Wolfram Alpha evaluates DiracDelta(1), giving zero. Wolfram Alpha fails to interpret DiracDelta(0), nor does it evaluate 1 * DiracDelta(0), leaving δ(0) unevaluated. Wolfram Alpha believes that the product of 0 and an unevaluated symbol is zero. You can see this with 0*f and with 0*DiracDelta(0), both yielding $0$.
This is not so surprising. From the definition of a field. If we presume that we work in a field large enough to contain $\mathbb{R}$ and $\delta(0)$, so that it is possible to interpret the string "$0 \cdot \delta(0)$", then we must find that $0 \cdot \delta(0) = 0$. It's a standard elementary exercise to show that multiplication of any element of field with the additive identity yields the additive identity.
We may also choose to use elementary limit relations. Suppose we have defined $\delta(t) = \lim_{x \rightarrow 0} f(x,t)$ (a common example is to define $\delta$ to be the limit of Gaussian PDFs as the standard deviation goes to zero), as long as each limit on each RHS in the following exists: \begin{align*} 0 \cdot \delta(0) &\triangleq 0 \cdot \lim_{x \rightarrow 0} f(x,0) \\ &= \lim_{x \rightarrow 0} 0 \cdot \lim_{x \rightarrow 0} f(x,0) \\ &= \lim_{x \rightarrow 0} (0 \cdot f(x,0) ) \\ &= \lim_{x \rightarrow 0} 0 \\ &= 0 \end{align*} The only questionable limit is the first one, from our definition of $\delta$. If we claim $0$ is in the domain of $\delta$, we must allow this limit. Everything else follows. (When one is being careful, one does not claim that $\delta$ has a "domain" because $\delta$ is not a function. At this level of care, one describes delta as an element of some dual space of your space of functions so that the right place for it to appear is as a multiplicand in an integrand.

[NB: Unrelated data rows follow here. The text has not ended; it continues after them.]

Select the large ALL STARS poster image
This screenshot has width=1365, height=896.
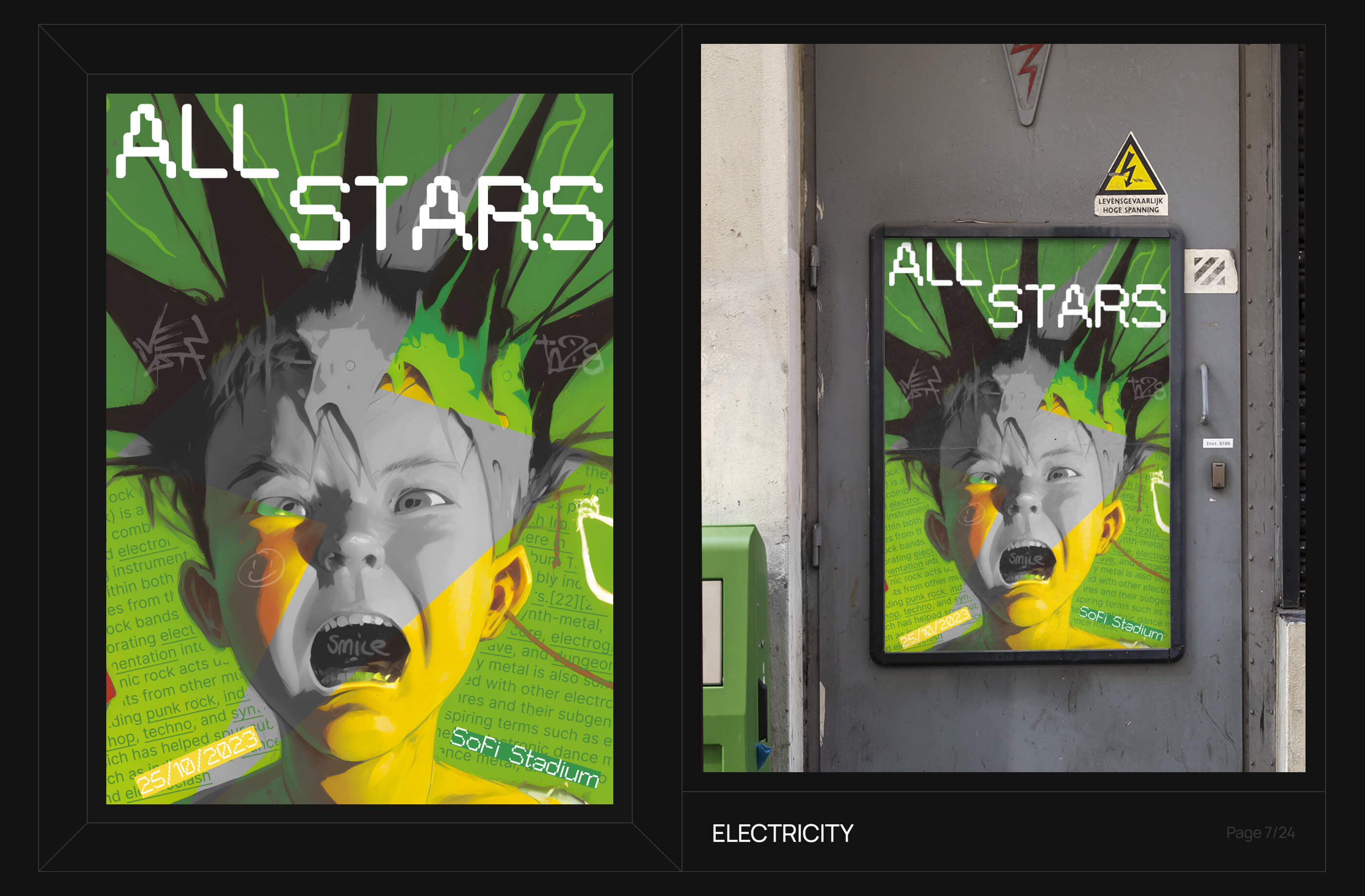tap(360, 448)
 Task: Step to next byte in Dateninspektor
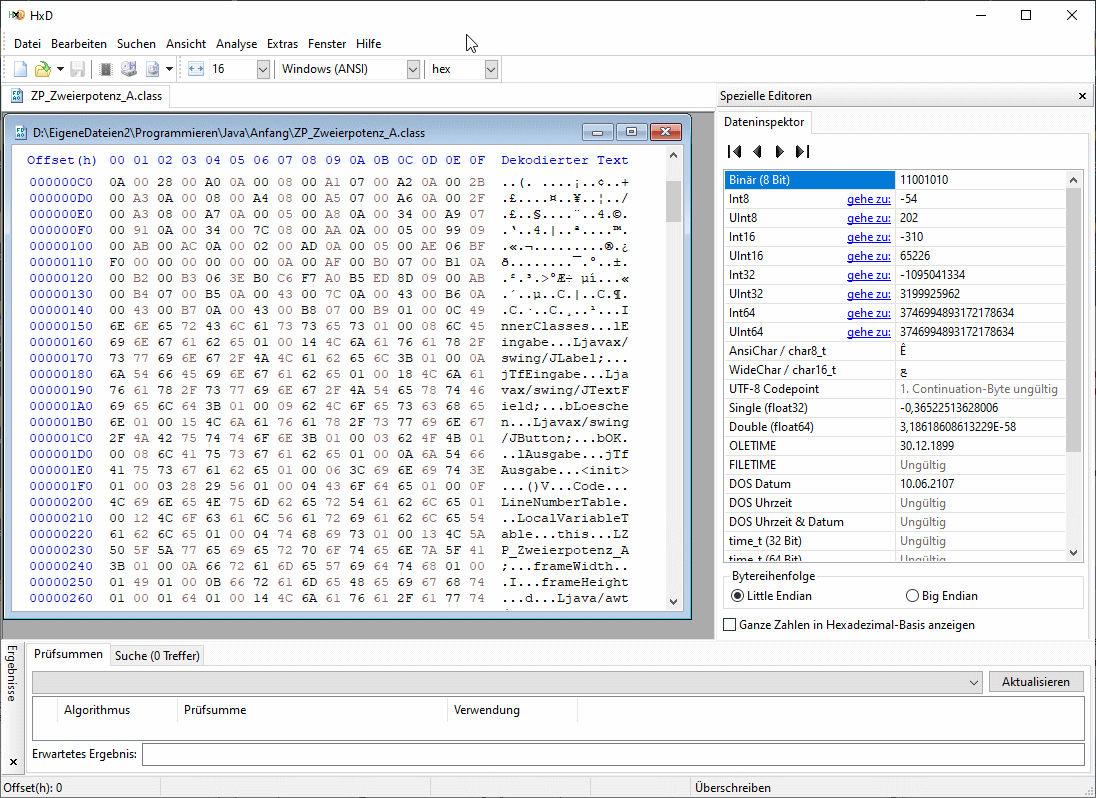click(x=779, y=151)
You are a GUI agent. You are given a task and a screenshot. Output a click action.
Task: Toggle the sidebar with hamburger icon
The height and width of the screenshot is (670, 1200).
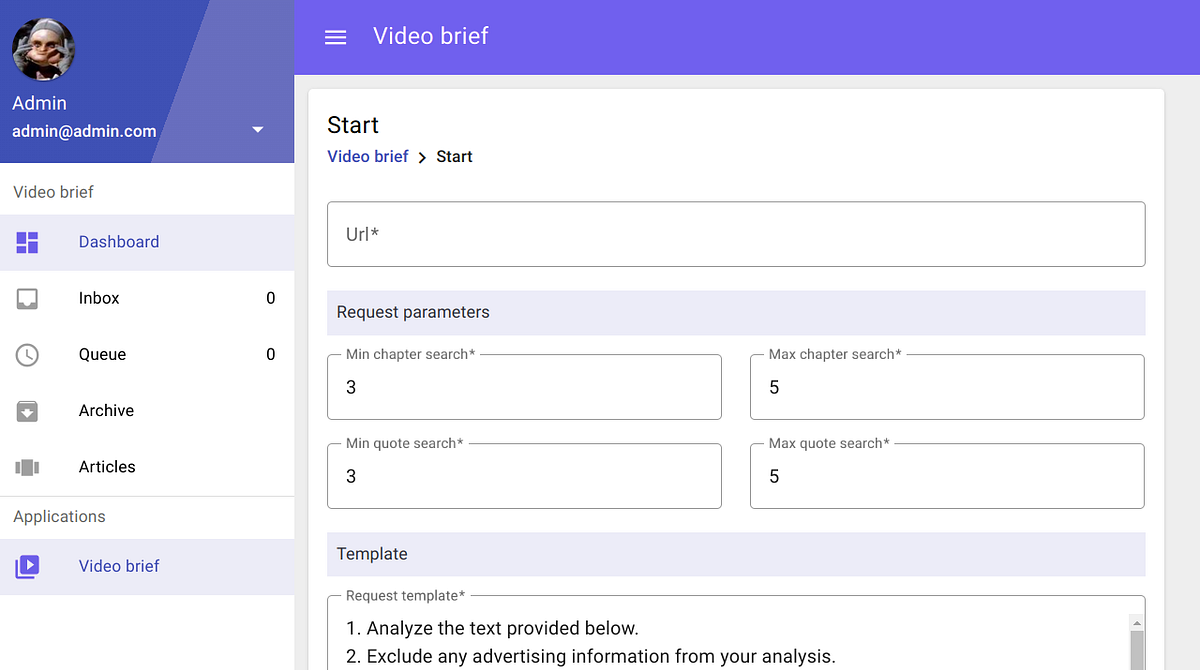335,37
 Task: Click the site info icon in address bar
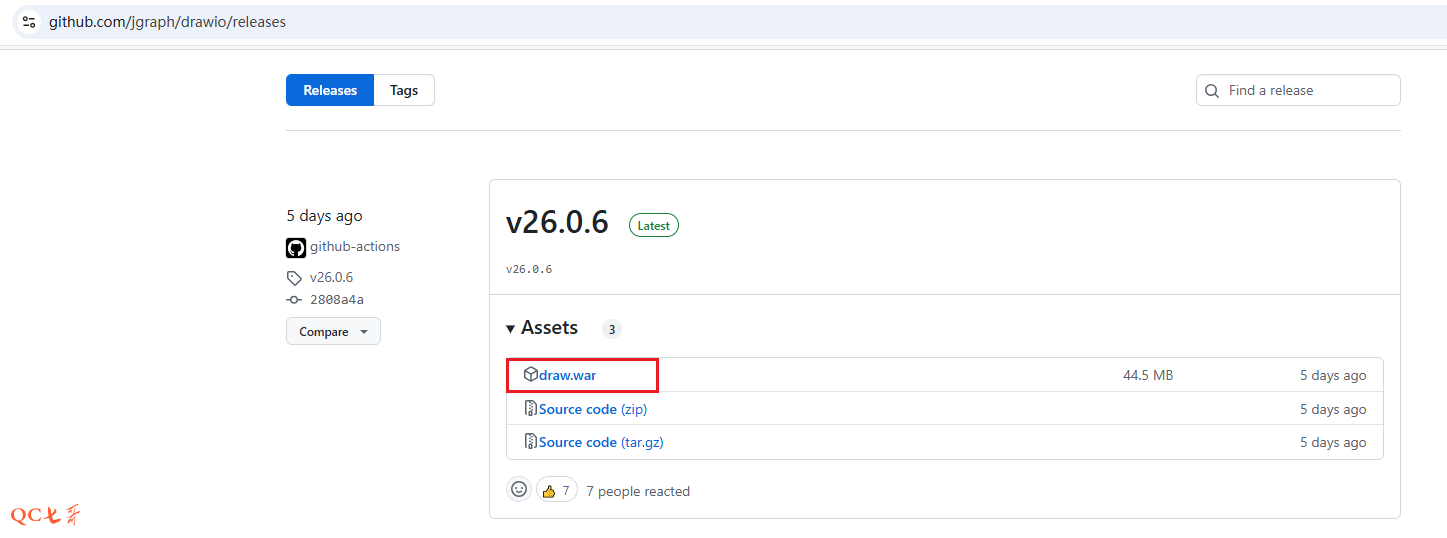click(28, 21)
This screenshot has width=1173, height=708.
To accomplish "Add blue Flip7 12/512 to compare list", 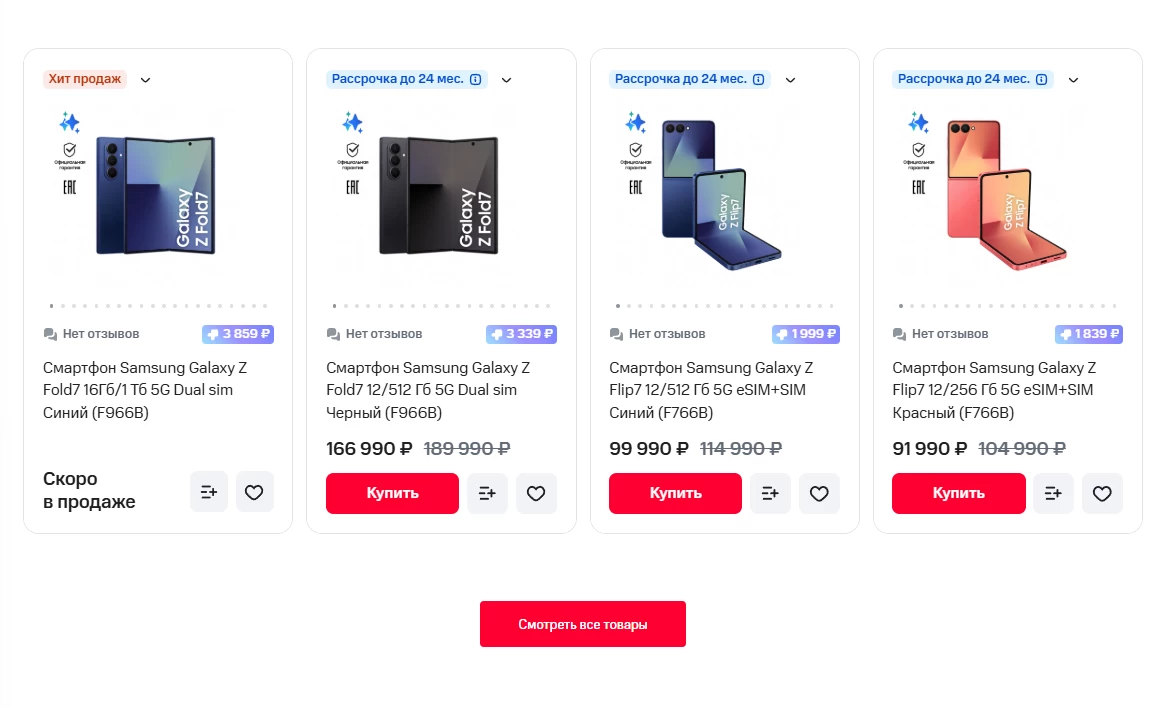I will tap(770, 493).
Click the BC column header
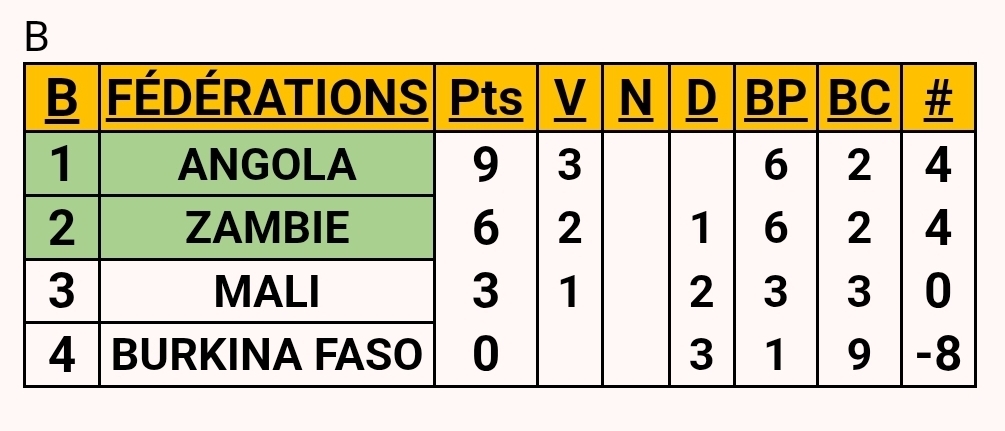This screenshot has height=431, width=1005. tap(859, 97)
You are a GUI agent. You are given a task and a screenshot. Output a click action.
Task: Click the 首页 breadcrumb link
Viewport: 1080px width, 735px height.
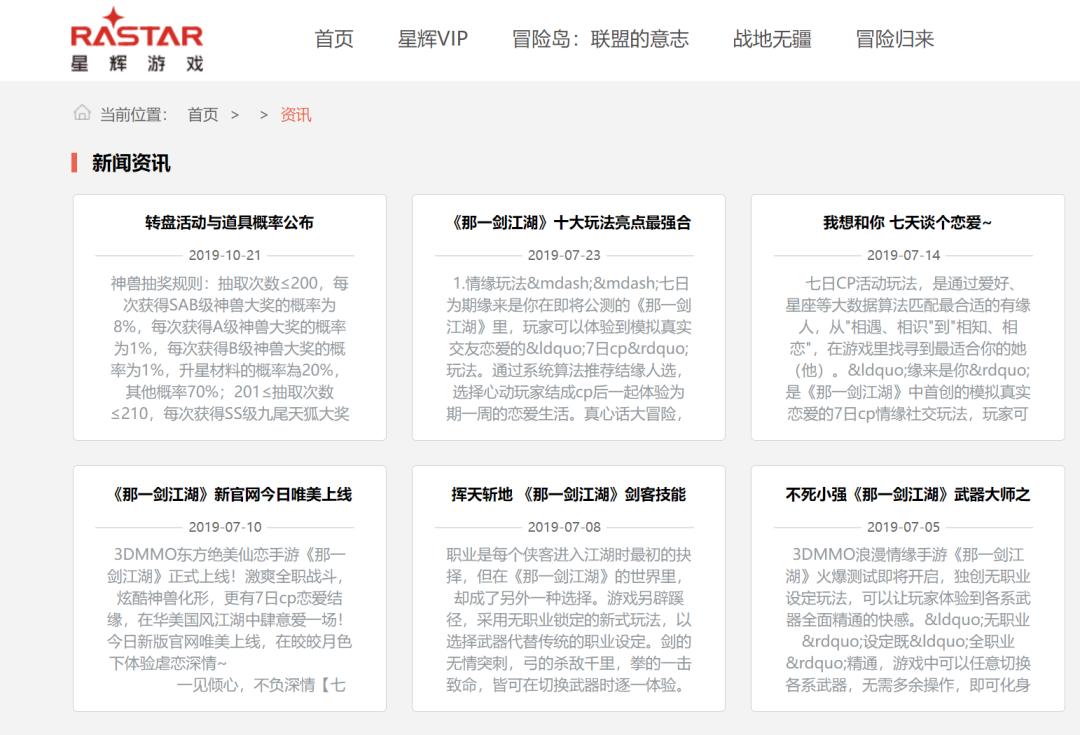203,114
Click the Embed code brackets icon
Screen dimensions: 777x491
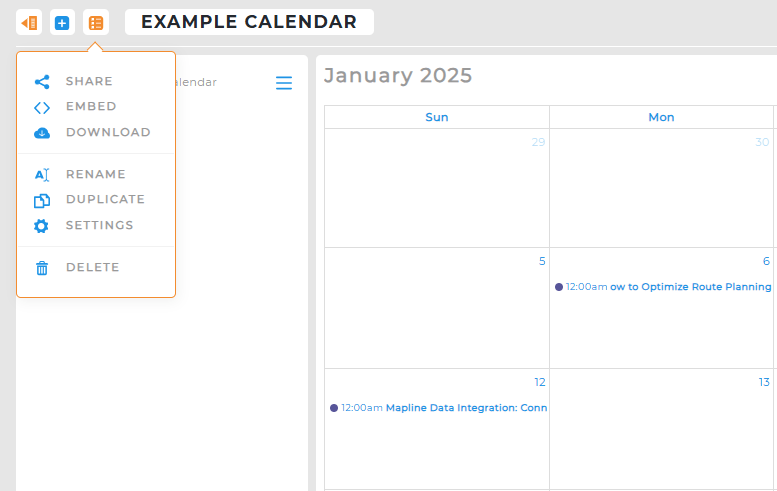(x=42, y=107)
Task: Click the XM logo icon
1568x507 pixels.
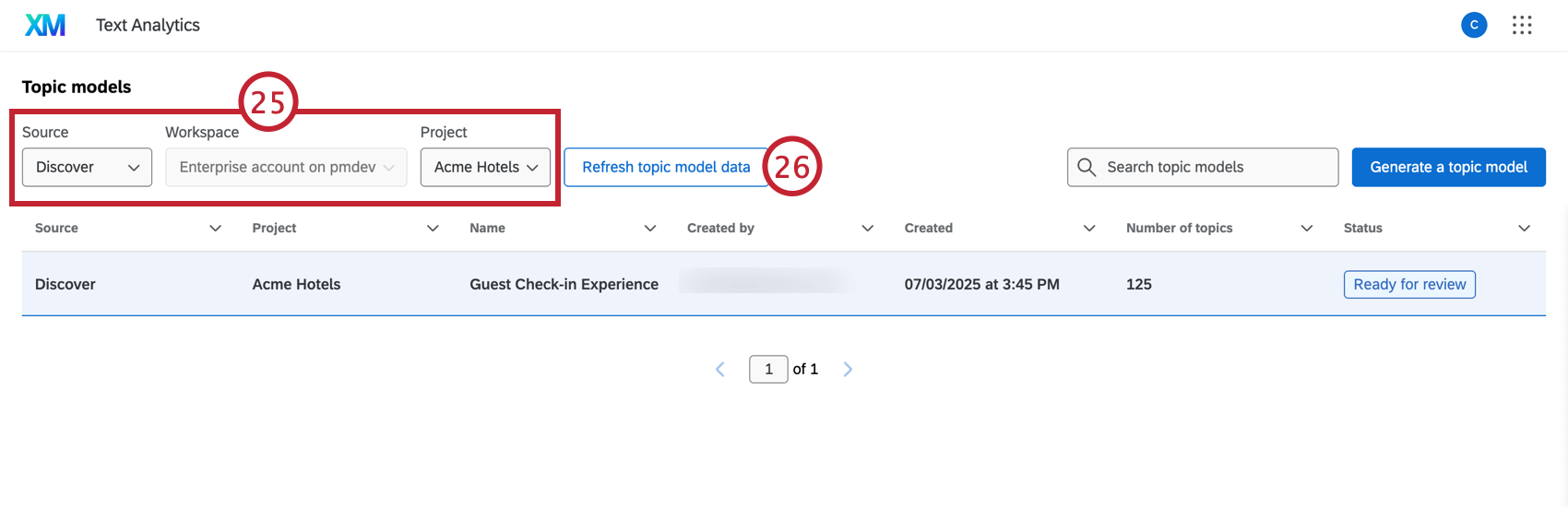Action: pyautogui.click(x=45, y=25)
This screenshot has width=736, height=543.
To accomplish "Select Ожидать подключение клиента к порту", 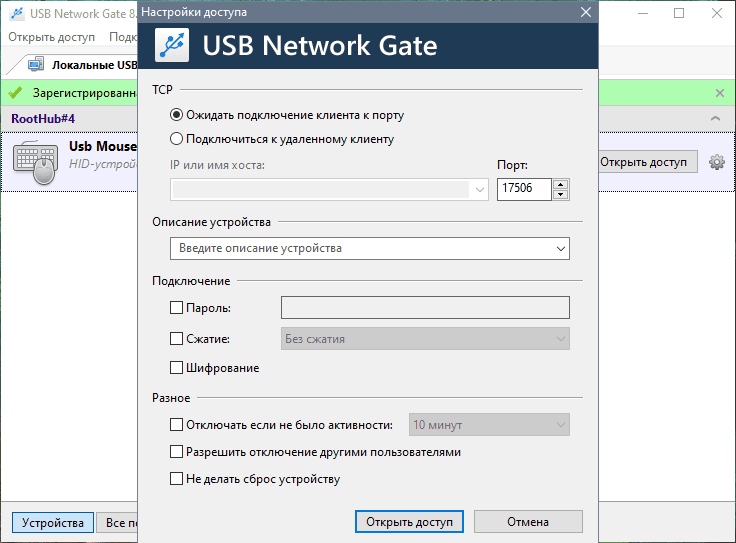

Then one defines $\delta$ in terms of its behaviour in this compound object, not as if it were an independently meaningful thing. This also happens in elementary Calculus : $\mathrm{d}x$ is not a separately intelligible part of $\frac{\mathrm{d}}{\mathrm{d}x}$. The compound object is defined, not its parts. This point of view is described in other answers.)